**WHAT IS BEING ASKED**
Across the listing below, count the lines that mention the string "will". Reply with the figure only.

**RECORDS FOR THIS EXERCISE**
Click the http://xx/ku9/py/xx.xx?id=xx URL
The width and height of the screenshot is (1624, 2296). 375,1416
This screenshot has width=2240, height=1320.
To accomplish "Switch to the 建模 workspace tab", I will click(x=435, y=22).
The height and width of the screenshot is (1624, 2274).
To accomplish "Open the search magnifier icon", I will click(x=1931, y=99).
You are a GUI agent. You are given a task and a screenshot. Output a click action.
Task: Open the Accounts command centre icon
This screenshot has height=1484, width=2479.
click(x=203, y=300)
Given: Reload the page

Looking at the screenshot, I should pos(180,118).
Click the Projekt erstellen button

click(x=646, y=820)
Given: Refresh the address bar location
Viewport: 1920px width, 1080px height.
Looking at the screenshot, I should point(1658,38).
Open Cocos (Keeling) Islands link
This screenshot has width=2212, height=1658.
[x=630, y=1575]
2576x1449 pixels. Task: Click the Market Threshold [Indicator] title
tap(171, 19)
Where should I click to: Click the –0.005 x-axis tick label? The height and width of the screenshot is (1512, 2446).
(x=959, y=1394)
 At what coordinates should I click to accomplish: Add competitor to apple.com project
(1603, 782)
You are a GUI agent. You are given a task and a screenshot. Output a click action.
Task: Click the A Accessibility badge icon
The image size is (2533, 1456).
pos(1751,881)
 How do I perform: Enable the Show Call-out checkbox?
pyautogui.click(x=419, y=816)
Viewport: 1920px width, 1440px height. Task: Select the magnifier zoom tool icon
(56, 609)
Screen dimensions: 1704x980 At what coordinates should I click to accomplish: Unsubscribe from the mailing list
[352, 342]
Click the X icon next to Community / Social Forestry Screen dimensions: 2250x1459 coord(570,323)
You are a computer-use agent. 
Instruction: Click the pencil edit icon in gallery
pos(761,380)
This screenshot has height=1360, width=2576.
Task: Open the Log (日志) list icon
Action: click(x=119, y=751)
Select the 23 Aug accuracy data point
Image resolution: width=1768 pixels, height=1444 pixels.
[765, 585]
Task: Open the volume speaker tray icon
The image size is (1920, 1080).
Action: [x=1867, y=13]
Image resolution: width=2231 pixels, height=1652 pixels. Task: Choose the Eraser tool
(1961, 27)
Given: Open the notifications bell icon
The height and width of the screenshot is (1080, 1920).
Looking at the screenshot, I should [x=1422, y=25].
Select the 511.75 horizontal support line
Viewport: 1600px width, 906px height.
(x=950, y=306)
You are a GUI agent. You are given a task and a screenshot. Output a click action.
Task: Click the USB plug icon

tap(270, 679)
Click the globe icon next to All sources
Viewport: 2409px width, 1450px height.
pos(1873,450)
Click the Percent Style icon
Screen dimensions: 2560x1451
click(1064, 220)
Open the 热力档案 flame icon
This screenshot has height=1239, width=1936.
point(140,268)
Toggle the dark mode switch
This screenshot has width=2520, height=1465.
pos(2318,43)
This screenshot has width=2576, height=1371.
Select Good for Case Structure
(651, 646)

**EXERCISE RESPONSE**
2